Stored data entries:
╭──

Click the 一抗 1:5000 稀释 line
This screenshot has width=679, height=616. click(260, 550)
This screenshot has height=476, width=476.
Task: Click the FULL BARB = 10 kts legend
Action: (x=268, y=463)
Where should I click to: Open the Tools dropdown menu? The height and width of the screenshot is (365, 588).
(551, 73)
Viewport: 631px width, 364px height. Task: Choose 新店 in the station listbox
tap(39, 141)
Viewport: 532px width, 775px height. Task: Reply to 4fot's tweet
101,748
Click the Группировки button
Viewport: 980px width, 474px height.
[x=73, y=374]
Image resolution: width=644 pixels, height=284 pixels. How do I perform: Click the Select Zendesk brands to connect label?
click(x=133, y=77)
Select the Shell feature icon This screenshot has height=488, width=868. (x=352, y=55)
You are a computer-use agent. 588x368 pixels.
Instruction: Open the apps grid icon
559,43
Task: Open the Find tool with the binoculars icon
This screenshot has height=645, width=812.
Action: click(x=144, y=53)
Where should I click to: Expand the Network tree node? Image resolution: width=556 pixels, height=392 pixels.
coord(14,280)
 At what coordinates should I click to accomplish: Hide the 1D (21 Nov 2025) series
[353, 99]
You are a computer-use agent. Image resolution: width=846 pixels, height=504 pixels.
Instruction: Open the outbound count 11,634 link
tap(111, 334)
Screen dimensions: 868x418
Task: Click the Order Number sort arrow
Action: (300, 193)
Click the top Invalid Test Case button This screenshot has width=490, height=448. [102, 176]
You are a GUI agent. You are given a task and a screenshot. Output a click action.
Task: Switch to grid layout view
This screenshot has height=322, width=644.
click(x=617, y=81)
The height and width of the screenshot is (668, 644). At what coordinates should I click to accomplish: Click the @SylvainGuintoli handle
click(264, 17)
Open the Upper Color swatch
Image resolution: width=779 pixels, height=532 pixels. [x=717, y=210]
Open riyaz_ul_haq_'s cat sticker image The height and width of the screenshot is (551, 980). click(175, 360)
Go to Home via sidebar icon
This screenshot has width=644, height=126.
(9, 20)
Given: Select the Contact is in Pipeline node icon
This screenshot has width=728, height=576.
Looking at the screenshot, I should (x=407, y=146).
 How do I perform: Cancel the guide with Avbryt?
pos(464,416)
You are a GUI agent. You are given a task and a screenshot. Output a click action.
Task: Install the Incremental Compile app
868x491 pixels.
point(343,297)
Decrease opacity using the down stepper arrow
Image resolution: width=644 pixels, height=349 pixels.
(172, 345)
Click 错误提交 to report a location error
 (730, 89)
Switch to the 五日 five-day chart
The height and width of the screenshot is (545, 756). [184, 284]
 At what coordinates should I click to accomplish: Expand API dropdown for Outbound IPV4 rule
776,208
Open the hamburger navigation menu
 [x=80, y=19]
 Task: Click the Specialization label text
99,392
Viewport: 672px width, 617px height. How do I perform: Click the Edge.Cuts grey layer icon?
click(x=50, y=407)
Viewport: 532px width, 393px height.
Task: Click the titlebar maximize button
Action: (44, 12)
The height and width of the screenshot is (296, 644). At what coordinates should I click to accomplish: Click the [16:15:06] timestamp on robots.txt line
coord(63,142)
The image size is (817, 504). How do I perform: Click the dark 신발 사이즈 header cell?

╰──

WHAT THE TASK REQUIRES
Would you restate each of the entries word for word?

ANSWER SECTION
Click the 一抗 1:5000 稀释 line
This screenshot has width=679, height=616. click(260, 550)
This screenshot has height=476, width=476.
Task: Click the FULL BARB = 10 kts legend
Action: (x=268, y=463)
Where should I click to: Open the Tools dropdown menu? The height and width of the screenshot is (365, 588).
(551, 73)
Viewport: 631px width, 364px height. Task: Choose 新店 in the station listbox
tap(39, 141)
Viewport: 532px width, 775px height. Task: Reply to 4fot's tweet
101,748
Click the Группировки button
Viewport: 980px width, 474px height.
[x=73, y=374]
Image resolution: width=644 pixels, height=284 pixels. How do I perform: Click the Select Zendesk brands to connect label?
click(x=133, y=77)
Select the Shell feature icon This screenshot has height=488, width=868. (x=352, y=55)
You are a computer-use agent. 588x368 pixels.
Instruction: Open the apps grid icon
559,43
Task: Open the Find tool with the binoculars icon
This screenshot has height=645, width=812.
Action: click(x=144, y=53)
Where should I click to: Expand the Network tree node? Image resolution: width=556 pixels, height=392 pixels.
coord(14,280)
 At what coordinates should I click to accomplish: Hide the 1D (21 Nov 2025) series
[353, 99]
You are a computer-use agent. Image resolution: width=846 pixels, height=504 pixels.
Instruction: Open the outbound count 11,634 link
tap(111, 334)
Screen dimensions: 868x418
Task: Click the Order Number sort arrow
Action: (300, 193)
Click the top Invalid Test Case button This screenshot has width=490, height=448. [102, 176]
You are a GUI agent. You are given a task and a screenshot. Output a click action.
Task: Switch to grid layout view
This screenshot has height=322, width=644.
click(x=617, y=81)
The height and width of the screenshot is (668, 644). At what coordinates should I click to accomplish: Click the @SylvainGuintoli handle
click(264, 17)
Open the Upper Color swatch
Image resolution: width=779 pixels, height=532 pixels. [x=717, y=210]
Open riyaz_ul_haq_'s cat sticker image The height and width of the screenshot is (551, 980). click(175, 360)
Go to Home via sidebar icon
This screenshot has width=644, height=126.
(9, 20)
Given: Select the Contact is in Pipeline node icon
This screenshot has width=728, height=576.
Looking at the screenshot, I should (x=407, y=146).
 How do I perform: Cancel the guide with Avbryt?
pos(464,416)
You are a GUI agent. You are given a task and a screenshot. Output a click action.
Task: Install the Incremental Compile app
868x491 pixels.
point(343,297)
Decrease opacity using the down stepper arrow
Image resolution: width=644 pixels, height=349 pixels.
(172, 345)
Click 错误提交 to report a location error
 (730, 89)
Switch to the 五日 five-day chart
The height and width of the screenshot is (545, 756). [184, 284]
 At what coordinates should I click to accomplish: Expand API dropdown for Outbound IPV4 rule
776,208
Open the hamburger navigation menu
 [x=80, y=19]
 Task: Click the Specialization label text
99,392
Viewport: 672px width, 617px height. How do I perform: Click the Edge.Cuts grey layer icon?
click(x=50, y=407)
Viewport: 532px width, 393px height.
Task: Click the titlebar maximize button
Action: (44, 12)
The height and width of the screenshot is (296, 644). At what coordinates should I click to accomplish: Click the [16:15:06] timestamp on robots.txt line
coord(63,142)
The image size is (817, 504). How do I perform: Click the dark 신발 사이즈 header cell?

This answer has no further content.